DeadlineSlave CentOS 6.x disappears and other problems

More fun with CentOS 6.x and Deadline…

For some reason when we render VRay (or Maya Mental Ray) the DeadlineSlave sometimes just ‘disappears’ (silently crashes?)

When we render MentalRay for Maya (maya.bin) once a render completes, DeadlineSlave sometimes just sit there, as if the render isn’t completed yet (like it ‘lost the connection’ to the maya.bin it manages.)

I can’t seem to find any useful VRay or Maya.bin log files (and writing a custom log with memory and cpu usage on maya.bin, vray.bin and DeadlineSlave doesn’t seem to yield any useful data.)
I’m going to try and see if i can get Munin to work for logging.

Anyone seen this behaviour before?
(link to last log backdoor.houseofsecrets.nl/down … 63_log.zip )

Can you post the Slave log from the session were either of these problems occurred? You can find the logs in the “logs” folder in the Deadline Client installation (ie: /usr/local/Thinkbox/Deadline/logs). We can take a look to see if there is any useful info in them.

Thanks!

  • Ryan

The logs are in the zip in the download link i posted. Or are we talking other logs?

(The size is rather large, as my colleague seems to be unable to lower the verbose options…aka he’s too lazy to change a simple option :frowning: )

Sorry! Totally missed that. :slight_smile:

Just to confirm, is this log from when the slave crashed, or from when the render stalled?

This is from a slave where DeadlineSlave just vanished.
I couldn’t check whether or not the frame was finished rendering and the VRay instances exited when done, or that they vanished/crashed as well (there where no instances running when doing a ps aux|grep vray )

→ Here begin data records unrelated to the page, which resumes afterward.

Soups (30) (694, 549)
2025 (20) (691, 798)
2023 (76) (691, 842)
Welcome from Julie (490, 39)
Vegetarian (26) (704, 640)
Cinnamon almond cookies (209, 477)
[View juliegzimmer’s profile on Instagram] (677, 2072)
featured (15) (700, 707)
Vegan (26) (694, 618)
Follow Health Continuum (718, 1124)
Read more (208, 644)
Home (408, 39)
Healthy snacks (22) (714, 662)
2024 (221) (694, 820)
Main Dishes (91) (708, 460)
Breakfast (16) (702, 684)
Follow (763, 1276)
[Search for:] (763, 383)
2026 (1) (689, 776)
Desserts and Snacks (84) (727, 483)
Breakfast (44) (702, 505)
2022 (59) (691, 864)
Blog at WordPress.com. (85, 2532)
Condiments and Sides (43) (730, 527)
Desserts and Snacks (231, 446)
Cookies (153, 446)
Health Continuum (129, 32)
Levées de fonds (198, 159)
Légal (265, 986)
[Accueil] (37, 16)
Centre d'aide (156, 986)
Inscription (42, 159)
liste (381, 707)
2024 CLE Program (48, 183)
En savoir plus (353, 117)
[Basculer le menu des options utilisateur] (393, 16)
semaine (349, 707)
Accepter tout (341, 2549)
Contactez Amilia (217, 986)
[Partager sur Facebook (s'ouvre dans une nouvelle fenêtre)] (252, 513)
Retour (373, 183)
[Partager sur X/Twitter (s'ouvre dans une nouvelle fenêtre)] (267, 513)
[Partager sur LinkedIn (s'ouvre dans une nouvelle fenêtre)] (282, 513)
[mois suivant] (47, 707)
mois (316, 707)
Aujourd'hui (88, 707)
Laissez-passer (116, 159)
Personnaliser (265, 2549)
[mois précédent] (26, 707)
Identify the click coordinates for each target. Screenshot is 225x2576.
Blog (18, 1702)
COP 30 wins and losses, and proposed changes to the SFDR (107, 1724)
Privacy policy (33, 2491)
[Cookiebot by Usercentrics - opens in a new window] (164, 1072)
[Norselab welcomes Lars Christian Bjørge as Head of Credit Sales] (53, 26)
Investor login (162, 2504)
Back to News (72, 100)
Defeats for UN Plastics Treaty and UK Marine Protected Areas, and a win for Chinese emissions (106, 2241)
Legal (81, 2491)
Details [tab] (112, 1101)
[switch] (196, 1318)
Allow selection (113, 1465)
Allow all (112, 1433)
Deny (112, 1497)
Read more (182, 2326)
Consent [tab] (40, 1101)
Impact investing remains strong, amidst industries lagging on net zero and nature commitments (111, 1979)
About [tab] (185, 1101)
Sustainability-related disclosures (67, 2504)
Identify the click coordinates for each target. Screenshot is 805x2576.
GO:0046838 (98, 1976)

This morning a couple of slaves had their DeadlineSlave process 'disappear ’ again.
I wrote a small shell script that periodically logs certain process information, and it shows something odd (still have to install and figure out Munin.)

When i compare it to the DeadlineSlave log, it shows deadline stops logging at 16:30, but the shell process log shows both slave and vray are still running and rendering, until they go poof (or maybe vray was done rendering, but Deadline re-queued those frames and i can’t check whether they actually finished rendering.)
Could it be the linux OOM Killer that kills Deadline? (seems unlikely, but you never know)

link to logs and shell script i used : backdoor.houseofsecrets.nl/down … 4_logs.zip

Okay…i think it is a mono thing, found this in the logs

Aug 2 01:05:42 House164 abrt[3463]: Saved core dump of pid 3616 (/usr/local/bin/mono) to /var/spool/abrt/ccpp-2012-08-02-01:05:41-3616 (446500864 bytes)
Aug 2 01:05:42 House164 abrtd: Executable ‘/usr/local/bin/mono’ doesn’t belong to any package

no core dump named ‘ccpp-2012-08-02-01:05:41-3616’ there though.

Thanks! I noticed you’re running at least 2 concurrent tasks. Have you tested to see if the problem occurs when concurrent tasks are set to 1? Also, do you have a sense of what the memory usage is like on the machine when the slave dies? Just wondering if the slave is dying due to a lack of system resources.

Finally, are you running in -nogui mode, or with the slave user interface enabled?

Thanks!

  • Ryan

We run with the gui on.

The VRay.bin doesn’t seem to go above 9.8 G memory with 10G virtual assigned, the machines have 32GB memory (again, hard to tell without an analysis tool that logs everything i need.)
We render with concurrent tasks because there is some serious thread locking with VRay and Sandy Bridge processors (rendering 4 concurrent tasks renders faster than 1 task, so say 1 task renders 10 minutes (10 minutes per frame), a 4 task render wold take a little less than 10 minutes, resulting in a render time per frame of 2.5 minutes.)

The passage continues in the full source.